- [TAREFA]
Prossiga o texto sobre a visita ao parque das montanhas coloridas de Zhangye, começando logo após a sua última frase.

Voltando à viagem do carro, sou conduzida até uns montes com umas pequenas ruínas de fornaças – estas eram as fornaças que os Yugur usavam para metalúrgica, para talharem as famosas facas e joalharias. Tudo abandonado desde a Revolução Chinesa.
ZHANGYE COLOURFUL DANXIA – MONTANHAS COLORIDAS
Último dia em Zhangye, e deixei o melhor para o fim – acho?!
A grande vantagem de estar alojada ao lado de uma das entradas do parque é sem dúvida poder entrar antes do sol nascer. E assim foi, no último dia, lá acordei às 5h, e arrastei-me do meu colchão eléctrico aquecido e fui pelo escuro das temperaturas menos convidativas até à porta do parque das montanhas coloridas de Zhangye.
Como queria fazer render o dinheiro investido, claro que pesquisei muito sobre onde tirar a melhor foto e a que horas, e a extensa pesquisa online concluía que a hora-mágica era melhor vista da plataforma 4, e era esse número que – depois de um pequeno-almoço miserável – eu repetia incessantemente na minha cabeça para não me esquecer.
Quando chego ao parque, deparo-me com uma questão básica que a minha já vasta experiência de viagens pela China me devia ter relembrado: os shuttle buses. Entro a horas, mas tenho que esperar 20 minutos pelo próximo, que consequentemente eles ainda esperam que encha mais. Começo a ficar (muito) impaciente, e ao fim de esperarmos uns 30 minutos, o motorista lá decide avançar, mesmo indo só eu mais um passageiro. O sol já começa a querer espreitar lá ao fundo, mas ainda há esperança. Uma esperança que se desvanece ao fim de poucos metros: o autocarro para e expulsa-nos. Plataforma 1. Como não podemos dar várias voltas no parque, supostamente temos que sair em todas, ver a zona, e embarcar de novo. O mundo desaba-me: eu quero ver a plataforma 4. Ele obriga-me a sair da 1. Lá saio a bufar e enfurecida subo o monte a correr, disparo meia dúzia de fotos completamente obrigada, e corro de volta para baixo. Há um shuttle que está a chegar, e eu começo a correr atabalhoadamente por ali abaixo, a acenar que nem uma louca, para esperarem por mim. O autocarro pára, e eu penso que estou safa, tão safa! Plataforma 4, aqui vou eu!!! Entro no autocarro com os “ché-chés” todos (“ché-ché significa obrigado, em mandarim), agradecida por esperarem por mim. Mas o motorista olha para mim com um ar de total desaprovação e corre comigo: acontece que eu entrei disparada numa zona de desembarque, apenas. Tenho que ir para a outra fila, e esperar outros 20 minutos.

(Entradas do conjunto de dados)
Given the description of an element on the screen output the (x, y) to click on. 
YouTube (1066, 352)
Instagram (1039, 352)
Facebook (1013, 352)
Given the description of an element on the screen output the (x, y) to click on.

- [RESULTADO]
Conformei-me.
Não há nascer do sol para ninguém, e acordei às 5h “para nada”, por isso mais vale apanhar a onda e fazer as coisas com mais calma agora. O parque é lindo, sim, mas em nada se compara ao de BingGou. Esse sim, é espectacular! As montanhas coloridas são lindíssimas, mas algo já expectante, eu diria. As formações em BingGou são como nunca vi na vida, tira-nos as palavras da boca mesmo. No fundo ambos os parques valem a pena, e gostaria de ver, no futuro, uma espécie de bilhete combinado, e shuttle buses que fizessem a ligação entre ambos.
E o alojamento é sem dúvida uma mais valia: à noite, por volta das 21h, eles até iluminam as montanhas com leds coloridos, num arco-íris nocturno. Cheesy, sim, mas são só 5 minutos por noite, e não deixa de ser uma visão diferente. Uma homenagem à natureza, de forma não disruptiva.
A noite chega cedo, pois ninguém merece acordar às 5h para um dia tão activo. E a minha partida é cedo também. Amanhã, rumo a Jiayuguan.